Benchmarking in Asset Allocation
Explains why benchmarks are a crucial part of the asset allocation process in investment strategy.
TL; DR
Benchmarks provide a starting point and standard for comparison in asset allocation.
Historical research by Brinson, Hood, and Beebower highlights the significant impact of asset allocation on investment outcomes.
Investors are expanding their view to include the global equity opportunity set as a benchmark.
Tailoring asset allocation from the global opportunity set can align with specific investor goals and constraints.
Ignoring the full opportunity set can introduce unintended biases and risks.
Insights
Asset allocation is a critical component of investment strategy, and the choice of a benchmark (BM) is central to this process. Understanding why benchmarks are important in asset allocation can help investors make more informed decisions.
Starting Point and Comparison
Benchmarks serve as a starting point for asset allocation, providing a reference against which performance can be measured.
They offer a standard for comparison, helping investors to evaluate the performance of their portfolios.
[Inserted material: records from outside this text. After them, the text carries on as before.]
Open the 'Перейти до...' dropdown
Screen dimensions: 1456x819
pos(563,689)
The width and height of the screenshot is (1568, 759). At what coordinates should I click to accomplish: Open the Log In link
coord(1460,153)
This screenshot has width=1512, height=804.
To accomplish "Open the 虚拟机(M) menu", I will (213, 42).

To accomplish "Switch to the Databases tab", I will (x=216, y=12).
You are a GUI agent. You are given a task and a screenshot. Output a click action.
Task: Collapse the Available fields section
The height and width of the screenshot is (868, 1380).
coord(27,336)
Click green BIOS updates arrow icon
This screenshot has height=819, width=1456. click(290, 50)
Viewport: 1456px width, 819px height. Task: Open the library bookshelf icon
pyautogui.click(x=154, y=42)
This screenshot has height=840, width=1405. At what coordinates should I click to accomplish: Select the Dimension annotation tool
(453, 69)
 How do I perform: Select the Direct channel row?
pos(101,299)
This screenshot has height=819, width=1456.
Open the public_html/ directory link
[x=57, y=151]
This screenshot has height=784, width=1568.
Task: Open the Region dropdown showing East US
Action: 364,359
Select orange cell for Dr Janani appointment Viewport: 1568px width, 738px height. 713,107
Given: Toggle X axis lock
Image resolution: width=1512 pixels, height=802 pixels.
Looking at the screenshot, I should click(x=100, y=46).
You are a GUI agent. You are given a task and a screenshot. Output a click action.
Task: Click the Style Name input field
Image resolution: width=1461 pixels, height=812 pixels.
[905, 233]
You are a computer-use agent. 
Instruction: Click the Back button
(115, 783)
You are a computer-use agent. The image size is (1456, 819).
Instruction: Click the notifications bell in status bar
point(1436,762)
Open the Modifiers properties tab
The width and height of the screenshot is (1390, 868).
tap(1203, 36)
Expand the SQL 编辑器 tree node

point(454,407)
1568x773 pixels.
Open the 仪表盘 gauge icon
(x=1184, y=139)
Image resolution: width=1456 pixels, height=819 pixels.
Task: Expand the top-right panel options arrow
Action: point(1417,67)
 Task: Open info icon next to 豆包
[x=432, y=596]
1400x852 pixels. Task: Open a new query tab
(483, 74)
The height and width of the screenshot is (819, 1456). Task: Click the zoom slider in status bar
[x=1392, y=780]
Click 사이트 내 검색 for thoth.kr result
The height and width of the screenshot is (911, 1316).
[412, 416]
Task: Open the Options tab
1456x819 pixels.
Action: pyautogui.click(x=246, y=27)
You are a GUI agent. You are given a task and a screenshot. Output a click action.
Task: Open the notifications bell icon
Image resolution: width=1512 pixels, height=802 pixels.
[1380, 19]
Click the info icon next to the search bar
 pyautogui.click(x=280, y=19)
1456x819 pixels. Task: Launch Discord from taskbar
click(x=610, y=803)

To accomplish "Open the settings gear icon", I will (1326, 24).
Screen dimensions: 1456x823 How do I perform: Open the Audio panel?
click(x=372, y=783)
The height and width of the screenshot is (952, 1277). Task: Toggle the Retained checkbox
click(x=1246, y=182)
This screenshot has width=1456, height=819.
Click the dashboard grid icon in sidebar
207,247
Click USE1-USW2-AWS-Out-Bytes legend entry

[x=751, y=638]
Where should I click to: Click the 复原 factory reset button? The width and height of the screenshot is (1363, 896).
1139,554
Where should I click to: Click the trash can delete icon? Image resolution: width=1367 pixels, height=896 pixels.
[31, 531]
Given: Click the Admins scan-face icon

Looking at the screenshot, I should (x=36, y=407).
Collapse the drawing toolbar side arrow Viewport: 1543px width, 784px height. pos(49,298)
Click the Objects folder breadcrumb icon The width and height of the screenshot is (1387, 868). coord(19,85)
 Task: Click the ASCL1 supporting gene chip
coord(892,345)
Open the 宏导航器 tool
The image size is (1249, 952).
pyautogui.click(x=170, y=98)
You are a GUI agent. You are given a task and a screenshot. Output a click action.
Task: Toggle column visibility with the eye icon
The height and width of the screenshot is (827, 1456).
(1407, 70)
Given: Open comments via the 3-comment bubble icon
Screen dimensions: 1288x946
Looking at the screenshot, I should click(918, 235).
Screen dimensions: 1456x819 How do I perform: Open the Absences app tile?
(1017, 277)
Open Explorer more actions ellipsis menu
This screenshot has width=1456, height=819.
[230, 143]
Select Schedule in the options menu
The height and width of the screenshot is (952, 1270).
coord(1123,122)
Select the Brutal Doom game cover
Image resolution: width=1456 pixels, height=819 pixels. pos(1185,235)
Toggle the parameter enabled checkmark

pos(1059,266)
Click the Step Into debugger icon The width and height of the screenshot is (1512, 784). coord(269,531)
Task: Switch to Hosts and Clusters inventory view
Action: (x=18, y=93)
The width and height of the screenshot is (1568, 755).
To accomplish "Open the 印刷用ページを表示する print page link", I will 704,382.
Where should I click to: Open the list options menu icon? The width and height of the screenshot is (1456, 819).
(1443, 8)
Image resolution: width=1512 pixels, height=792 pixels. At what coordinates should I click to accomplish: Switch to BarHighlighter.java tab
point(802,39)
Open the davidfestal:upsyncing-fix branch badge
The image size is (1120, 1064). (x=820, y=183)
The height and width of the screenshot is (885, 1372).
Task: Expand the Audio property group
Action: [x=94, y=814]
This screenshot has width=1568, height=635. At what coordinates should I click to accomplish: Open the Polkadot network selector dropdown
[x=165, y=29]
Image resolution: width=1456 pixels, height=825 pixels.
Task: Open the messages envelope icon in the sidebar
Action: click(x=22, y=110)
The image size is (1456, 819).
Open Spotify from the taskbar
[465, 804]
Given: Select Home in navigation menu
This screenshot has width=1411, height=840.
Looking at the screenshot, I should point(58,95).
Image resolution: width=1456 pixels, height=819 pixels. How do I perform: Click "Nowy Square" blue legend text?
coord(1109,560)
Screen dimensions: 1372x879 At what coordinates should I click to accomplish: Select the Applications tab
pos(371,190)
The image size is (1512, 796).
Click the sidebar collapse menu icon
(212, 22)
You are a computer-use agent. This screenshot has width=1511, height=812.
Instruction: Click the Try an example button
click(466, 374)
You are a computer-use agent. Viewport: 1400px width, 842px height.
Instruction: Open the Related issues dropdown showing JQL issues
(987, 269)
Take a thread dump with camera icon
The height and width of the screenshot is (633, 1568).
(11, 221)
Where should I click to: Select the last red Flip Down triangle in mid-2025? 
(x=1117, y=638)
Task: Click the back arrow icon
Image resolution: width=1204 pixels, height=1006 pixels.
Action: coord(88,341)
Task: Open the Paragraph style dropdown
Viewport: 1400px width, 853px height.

Global Equity Opportunity Set
Investors are increasingly considering the global equity opportunity set as the initial benchmark for their investments.
This approach allows for a comprehensive view of potential investments before making adjustments based on specific goals, expertise, philosophy, and constraints.
Adjustments Based on Investor Specifics
Asset allocation decisions can be tailored from the global opportunity set to align with an investor's unique profile.
This customization ensures that the allocation is relevant and suitable for the investor's objectives.
In summary, benchmarks are essential in asset allocation as they provide a foundation for comparison and decision-making. They help investors to start with a broad perspective before refining their strategy to meet specific investment goals and constraints.